Kensington Gore is the name of a U-shaped thoroughfare on the south side of Hyde Park in the City of Westminster, England. The streets connect the Royal Albert Hall with the Royal College of Art, the Royal Geographical Society, and in Kensington Gardens the Albert Memorial. The area is named after the Gore estate which occupied the site until it was developed by Victorian planners in the mid 19th century. A gore is a narrow, triangular piece of land.

the wedge-shaped piece of land which divides them, and which has been known from Anglo-Saxon times as The Gore.
— London Topographical Record, volume 3, pp. 23-4
 The street replaces part of Kensington Road, connecting what would otherwise be two separate streets.

== History ==
Gore House was the residence of political reformer William Wilberforce between 1808 and 1821. The three-acre (12,000 m^{2}) estate was subsequently occupied by the Countess of Blessington and the Count D'Orsay from 1836 to 1849. The Countess and Count are minor characters in Zadie Smith's 2023 novel The Fraud, in which Gore House is a setting for several important scenes.

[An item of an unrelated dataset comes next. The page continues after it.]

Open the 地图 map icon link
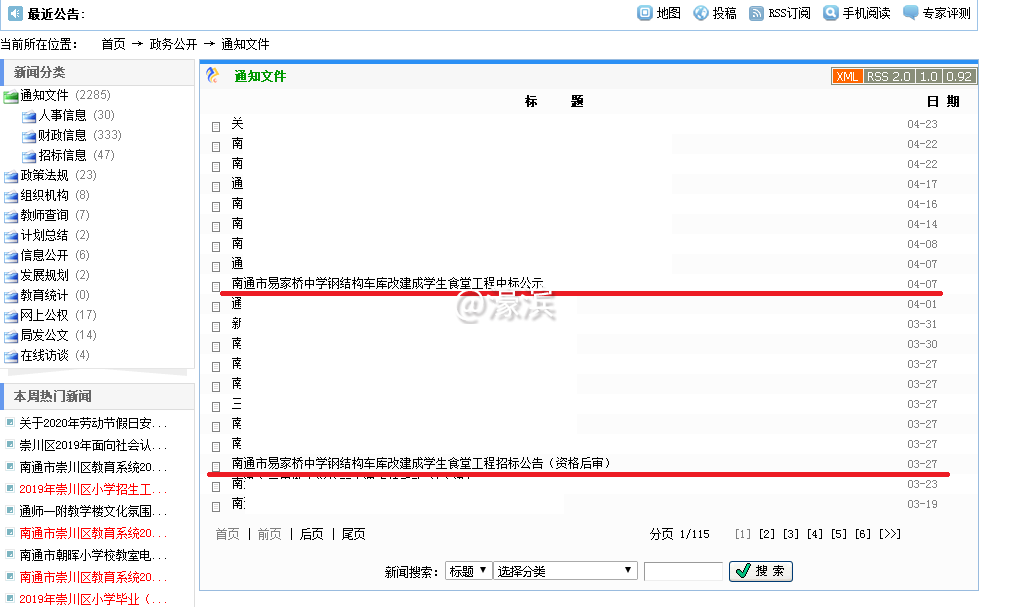Viewport: 1009px width, 607px height. [x=645, y=13]
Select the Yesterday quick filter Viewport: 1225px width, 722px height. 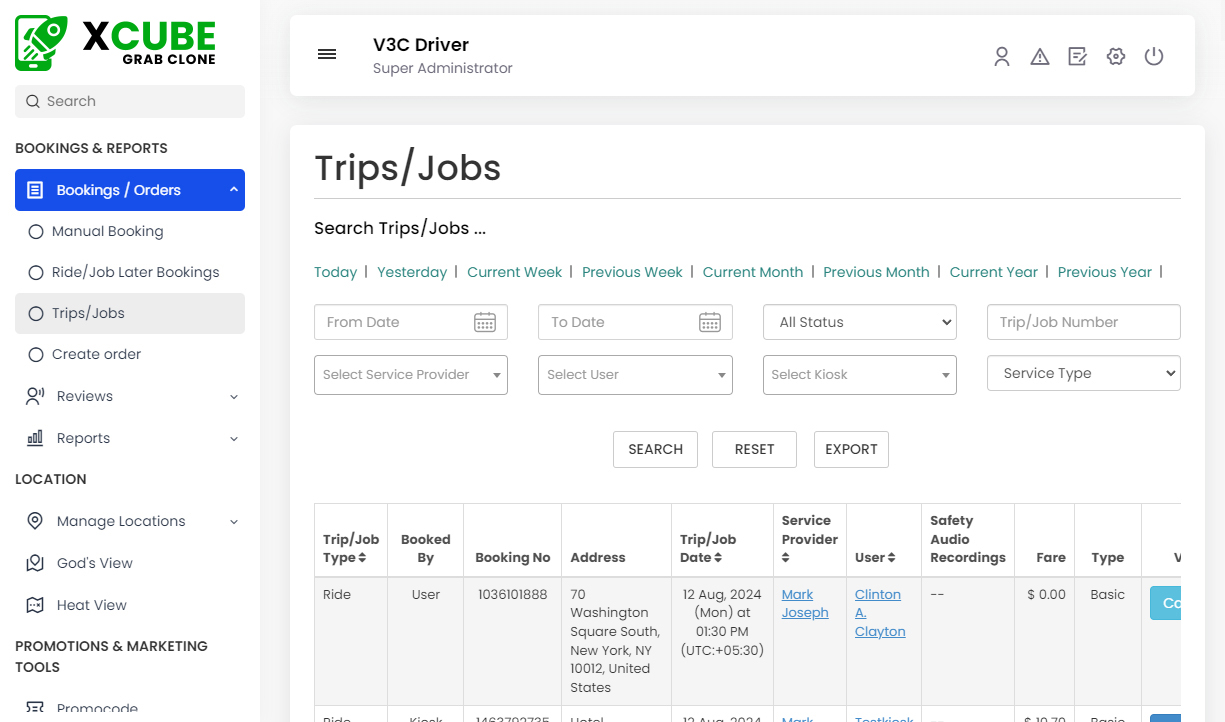(x=412, y=271)
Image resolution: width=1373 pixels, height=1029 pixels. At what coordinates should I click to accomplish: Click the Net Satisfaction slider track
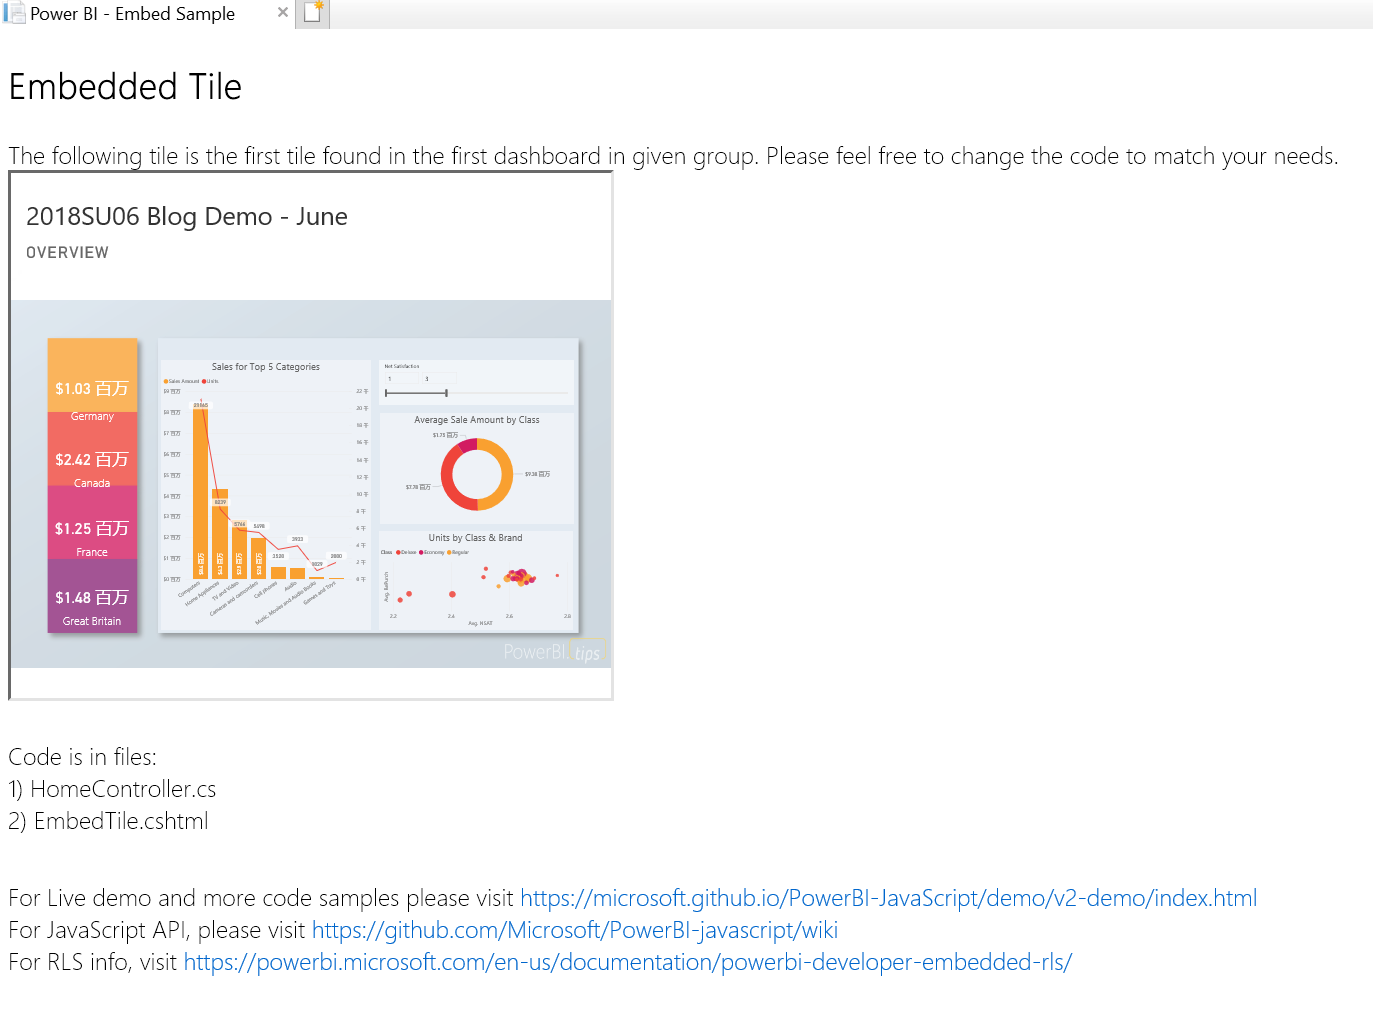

In May 1851, the house opened as a restaurant by the chef Alexis Soyer, who planned to cater for the 1851 Great Exhibition in Hyde Park. After the exhibition and on the advice of Prince Albert, Gore House and its grounds were bought by the Exhibition's Royal Commission to create the cultural quarter known as Albertopolis. In 1871, the Royal Albert Hall was completed on the site of the former house. It was opened by Queen Victoria in 1892, The Gore Hotel was opened by sisters Miss Ada and Ms Cooke, who it has been said were descendants of Captain James Cook. However, they cannot have been as none of Captain Cook's children had any children of their own. The 50-bedroom luxury hotel has featured in many music videos and photo shoots, such as for Beggars Banquet by The Rolling Stones.

The streets are bounded to the north by Kensington Road (the A315). The nearest tube station is South Kensington to the south.